▶ **WORK INSTRUCTION**
Each record needs to be transcribed exactly.

▶ **Stored items from a collection**
"""

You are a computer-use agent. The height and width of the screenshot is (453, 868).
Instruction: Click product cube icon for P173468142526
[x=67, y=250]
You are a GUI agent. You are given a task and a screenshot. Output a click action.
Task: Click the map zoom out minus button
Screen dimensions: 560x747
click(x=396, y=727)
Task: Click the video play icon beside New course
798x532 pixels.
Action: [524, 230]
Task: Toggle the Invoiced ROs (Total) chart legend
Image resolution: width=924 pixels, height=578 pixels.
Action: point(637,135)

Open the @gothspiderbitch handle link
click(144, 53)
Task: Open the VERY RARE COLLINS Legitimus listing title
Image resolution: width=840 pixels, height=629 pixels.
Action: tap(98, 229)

"""

▶ **RESPONSE FOR THIS EXERCISE**
You are a computer-use agent. The height and width of the screenshot is (453, 868).
Instruction: Click product cube icon for P173468142526
[x=67, y=250]
You are a GUI agent. You are given a task and a screenshot. Output a click action.
Task: Click the map zoom out minus button
Screen dimensions: 560x747
click(x=396, y=727)
Task: Click the video play icon beside New course
798x532 pixels.
Action: [524, 230]
Task: Toggle the Invoiced ROs (Total) chart legend
Image resolution: width=924 pixels, height=578 pixels.
Action: point(637,135)

Open the @gothspiderbitch handle link
click(144, 53)
Task: Open the VERY RARE COLLINS Legitimus listing title
Image resolution: width=840 pixels, height=629 pixels.
Action: tap(98, 229)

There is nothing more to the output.